▸ **DOCUMENT SEGMENT**
..........

United States Patent Application: 0070274891

In the course of our many reports concerning the indirect conversion of Coal into more versatile hydrocarbons, we have once or twice made note of the fact that either plain Air or purified Oxygen, with or without the addition of Steam, can be utilized in the gasification, the partial oxidation, of Coal; which leads to the generation of a synthesis gas that, through various and long-known catalytic processes, can be condensed into hydrocarbon liquids.

Using Air for that initial gasification is more economical than using Oxygen - with the expensive, and costly to operate, equipment that separating and compressing Oxygen from the atmosphere requires.

However, due especially to Air's high Nitrogen content, it's use in Coal gasification leads to co-production of some, perhaps troublesome, compounds based on Nitrogen, including, for instance, Ammonia, "NH4".

Ammonia isn't really a bad thing to have, since, if recovered, it can, among other things, be used in the production of fertilizer - which is, as we understand it, among the desired products arising from China's extensive implementation and industrialization of Coal conversion technology.

..........

▸ **DATA LINES**
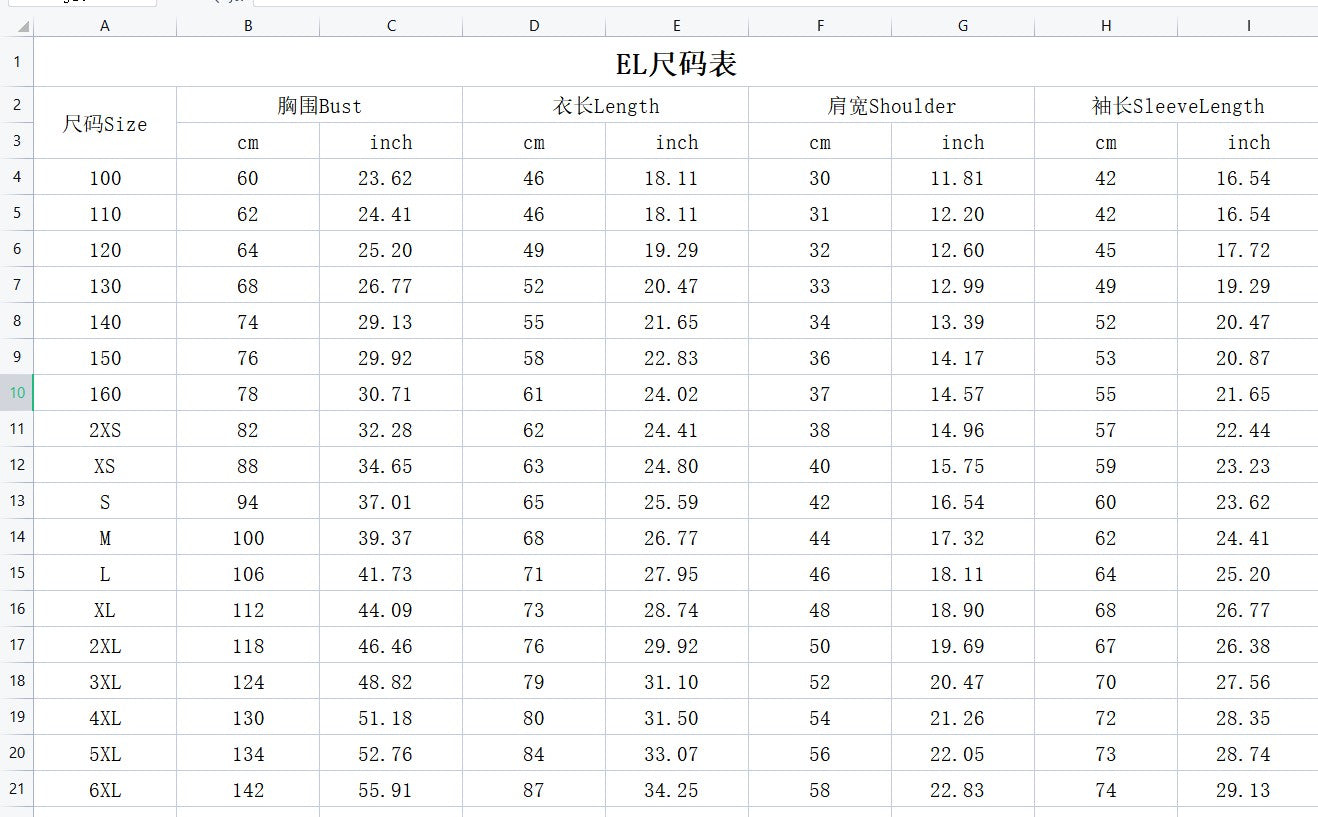Select the 肩宽Shoulder header cell
1318x817 pixels.
click(x=891, y=106)
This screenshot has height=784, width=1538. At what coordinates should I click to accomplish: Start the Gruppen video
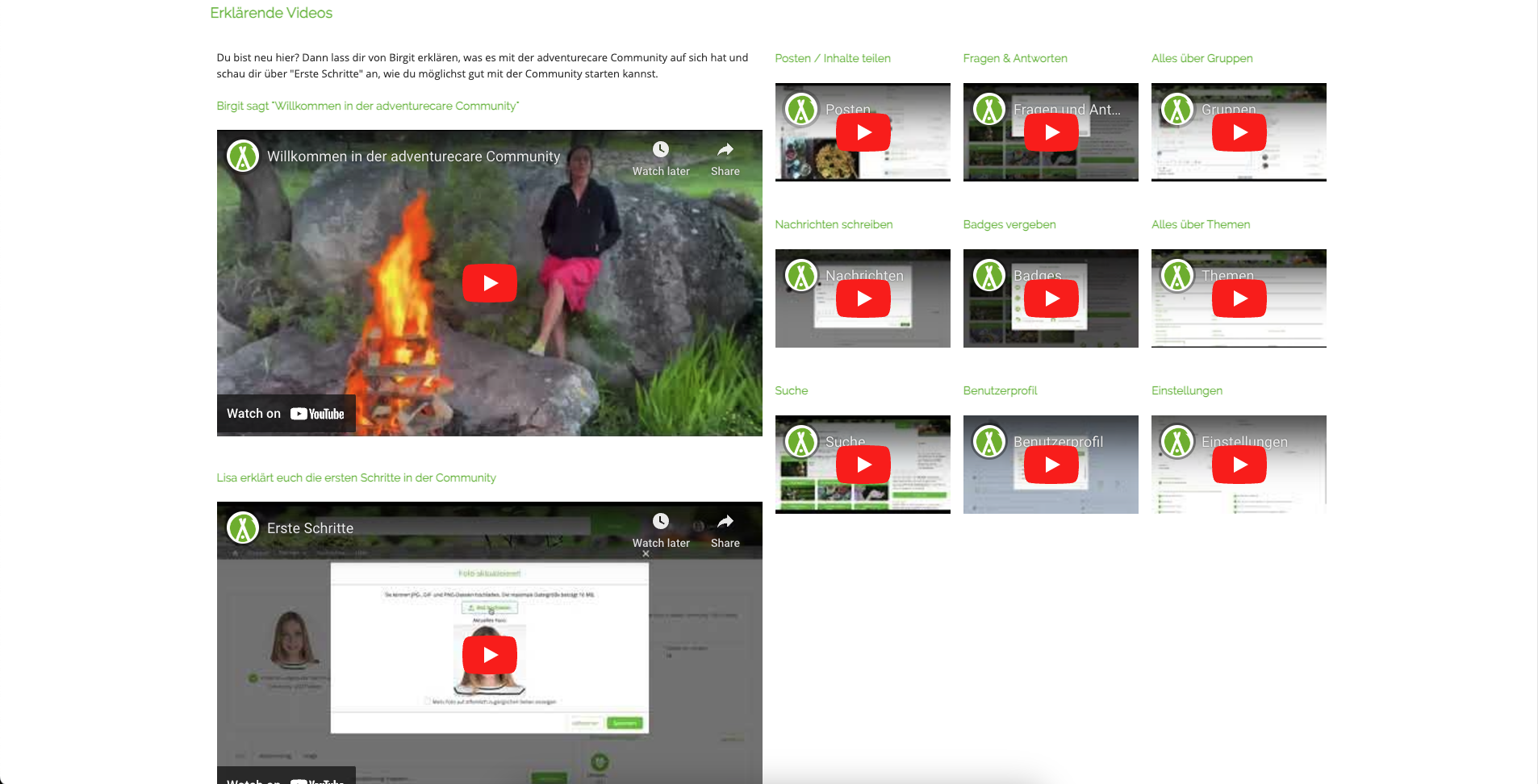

..........

▸ **WHAT YOU ARE ASKED TO DO**
Answer these questions from the coal gasification text:
1. Besides plain Air, what can be used in the gasification of Coal?
2. What equipment does using Air avoid?
3. What can recovered Ammonia be used to produce?

▸ **CORRECT RESPONSE**
1. Purified Oxygen, with or without the addition of Steam.
2. The expensive, and costly to operate, equipment needed to separate and compress Oxygen from the atmosphere.
3. Fertilizer.